- Required work
The line containing "Given: Click the Readme book icon" marks the start of the required copy, which runs to the final line of the entries; return those lines exactly, without any pictures.

[Records shown — start]

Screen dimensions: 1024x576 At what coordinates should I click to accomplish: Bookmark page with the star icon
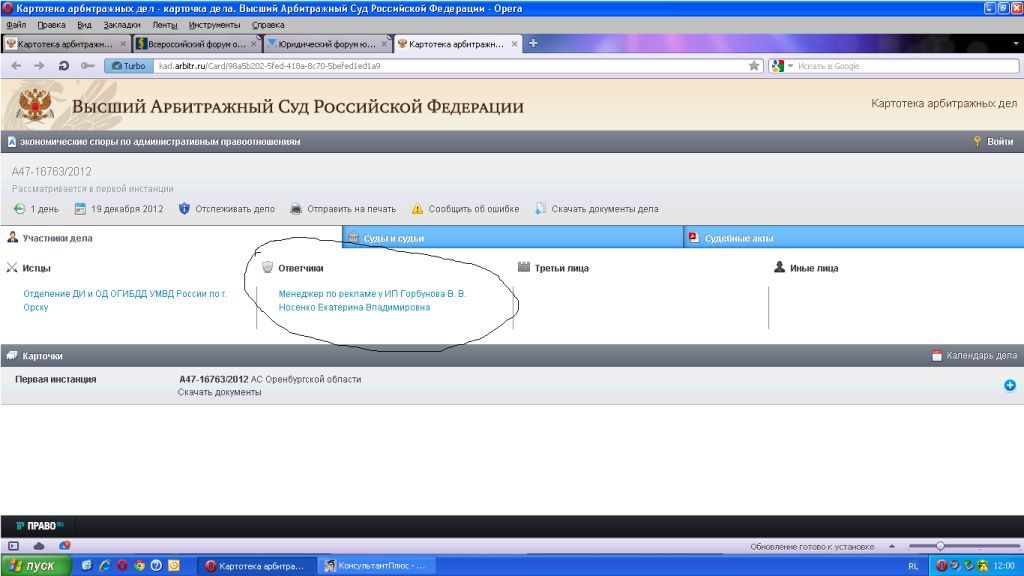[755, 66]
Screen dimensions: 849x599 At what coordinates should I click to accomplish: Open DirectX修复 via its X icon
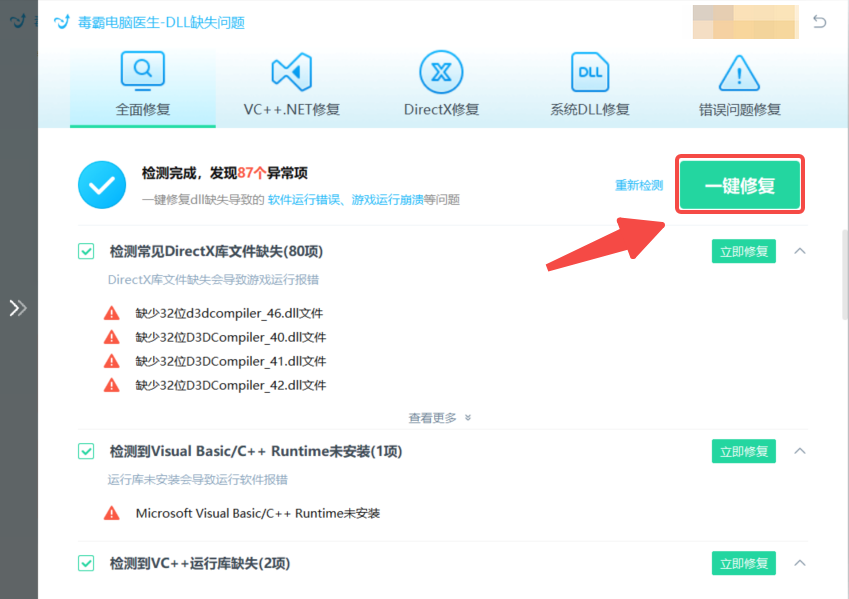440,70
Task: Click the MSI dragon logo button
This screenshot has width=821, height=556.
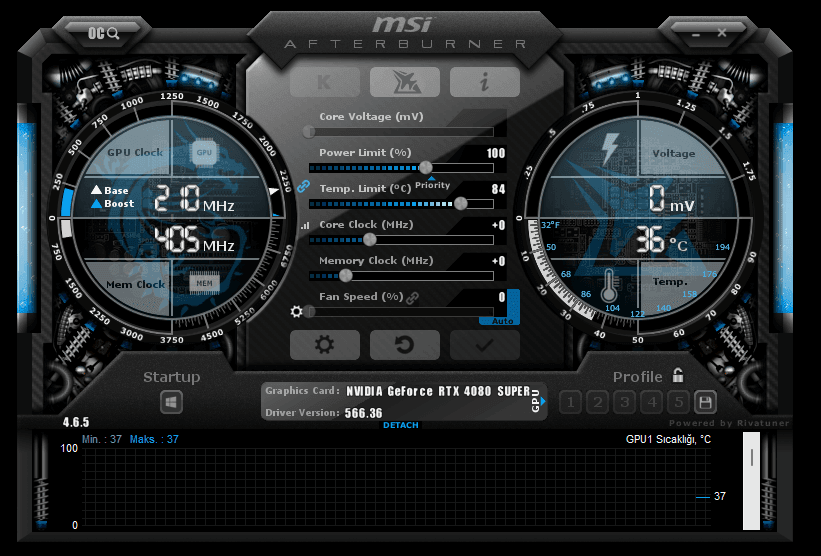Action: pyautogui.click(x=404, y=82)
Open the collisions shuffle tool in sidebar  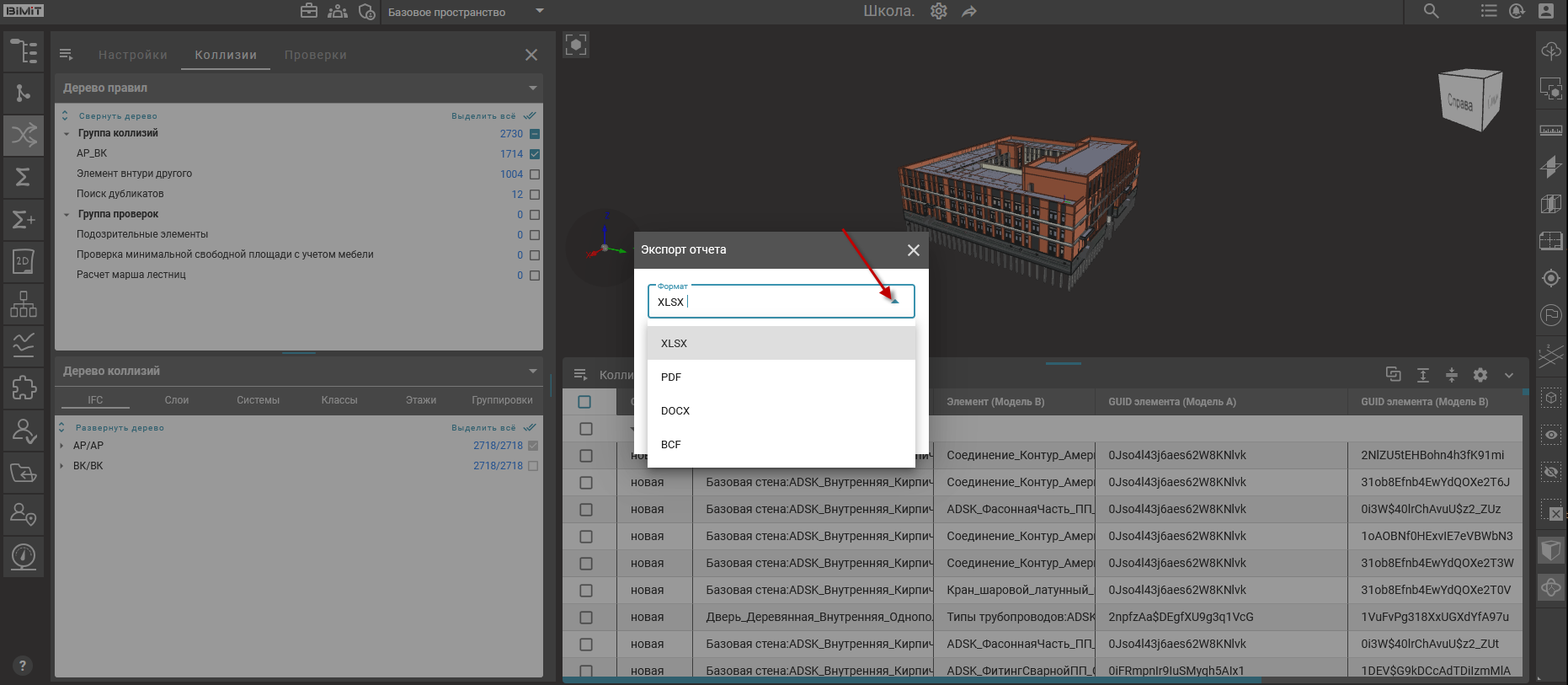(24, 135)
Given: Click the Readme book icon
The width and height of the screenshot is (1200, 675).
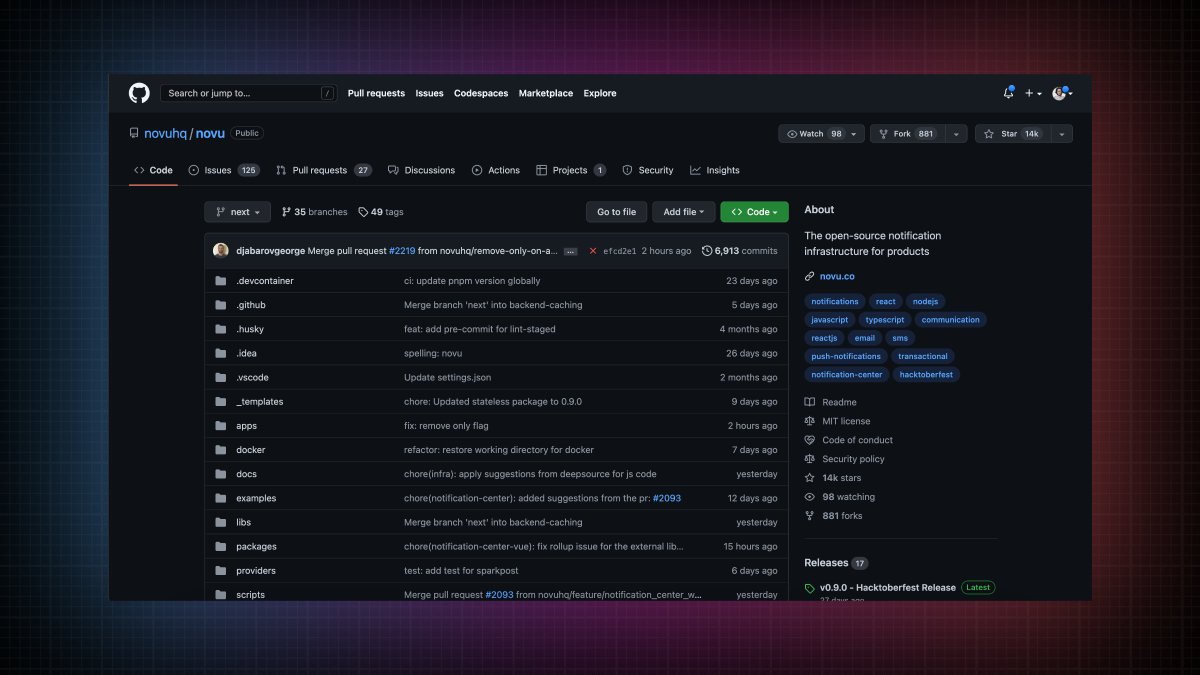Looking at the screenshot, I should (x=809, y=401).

[Records shown — finish]

- Answer below
Given: Click the Readme book icon
The width and height of the screenshot is (1200, 675).
Looking at the screenshot, I should (x=809, y=401).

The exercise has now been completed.